Taylor Baucom/The Players' Tribune

I have no idea who came up with the saying “don’t meet your heroes,” but they probably spent time in the wrestling business. For whatever reason, this business has a way of bringing out the worst in certain people — especially on their way out. When some wrestlers get to the end, that’s when you see a lot of bitterness and selfishness and just all-around piece-of-shit behavior. And really those guys are products of an environment. They saw the guys before them take instead of give, so they feel entitled to pass that down. It’s a shitty cycle.

When I got paired with Sting, I didn’t know what to expect. It’s funny — for weeks they had me up in the rafters, and I wasn’t sure why. You’d think I would’ve put two and two together, but I didn’t. I was just like, “Sit in the rafters? OK cool.” But then at some point someone said, “Yo….. you know why we’re doing this, right? Sting’s coming.” And I just remember thinking how crazy that sounded. Like, I couldn’t process it. STING? And in his first show back…. he’s going to have a staredown with ME? Haha what the fuck.
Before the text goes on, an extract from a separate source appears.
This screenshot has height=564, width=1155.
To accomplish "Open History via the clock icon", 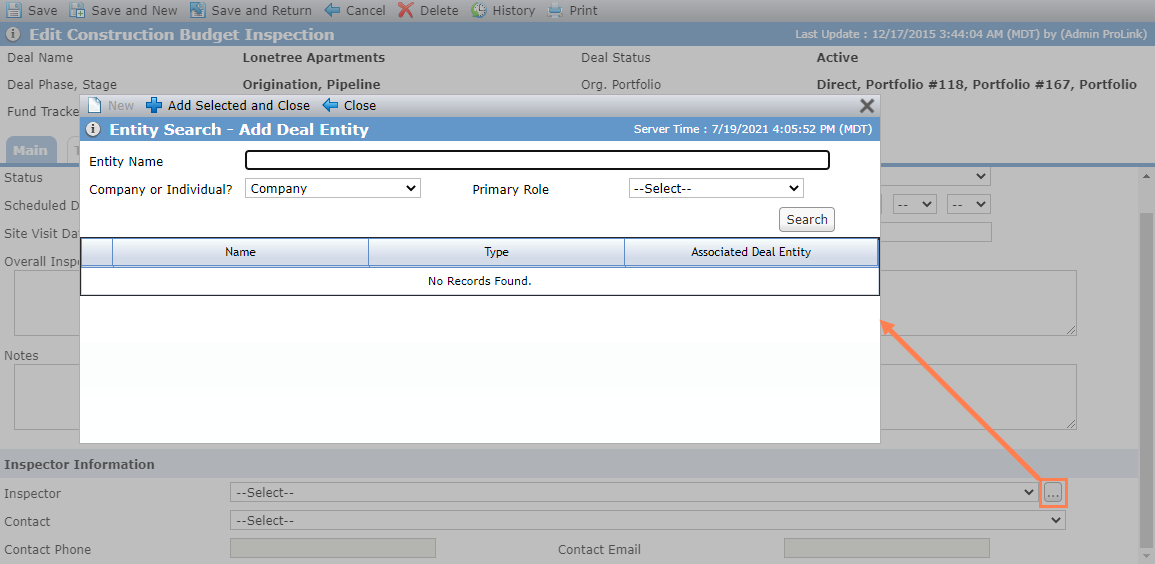I will point(479,10).
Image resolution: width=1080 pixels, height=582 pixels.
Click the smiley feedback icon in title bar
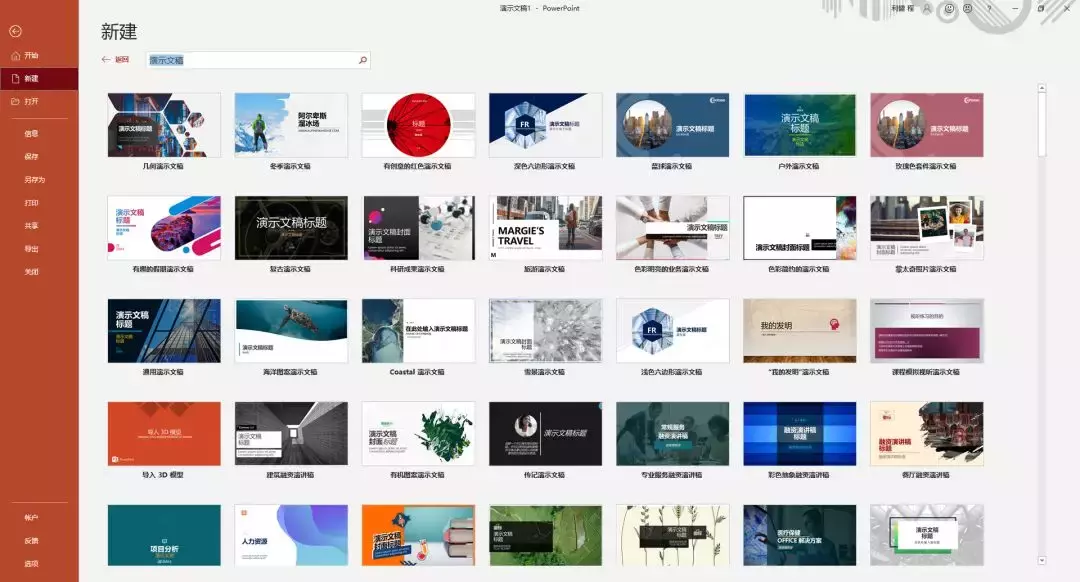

An hour before the show, Cody pulled me aside. He was like, “Alright. Sting’s here. I want you to meet him before you go out there.” Then he walked me over to Sting’s trailer. It happened so fast, I barely had time to remember how nervous I was. But there was nothing to be nervous about. We started talking through the segment, and it was actually wild: there was no ego from him, no big-timing, no This is how it’s gonna happen, kid. None of that. If anything, it was the other way around. He was asking me how it’s gonna happen, and if I was OK with this, this and this, and if everything was cool. We’re talking about a guy who’s headlined some of the biggest shows ever, made shitloads of money, been on top longer than I’ve been alive. He’s showing up for this massive return. And his main concern is that I’m feeling comfortable. A 27-year-old nobody who he’s probably thinking jacked half his look. I was just like, WHAT IS HAPPENING. THIS IS INSANE. HOW IS STING SO NICE.

That was December of 2020 — the start of this amazing ride. 

And now that the ride’s almost over, I can tell you for sure: Sting really is that dude. For the last three years, no matter what situation we were in, he’s always been the same person I met in that trailer. And I think that’s part of why he’s done so well here. He could have easily come to AEW and just said, Fuck off I’m Sting, hit a Scorpion Death Drop or two and gone home. People still would’ve loved it. The checks would’ve cleared. Seriously, Sting had nothing to prove to fucking anyone. But he worked his ass off and he proved something anyway. To the fans, to the locker room, to the business, and I’m guessing most of all to himself. Not in some bullshit “you’ve still got it” way. But in this much more powerful way of like…. taking back what was stolen from him. Which is the right to retire on his own terms.

He went out and fucking did that.

I respect him so much for it.

Taylor Baucom/The Players' Tribune

And now we’re here.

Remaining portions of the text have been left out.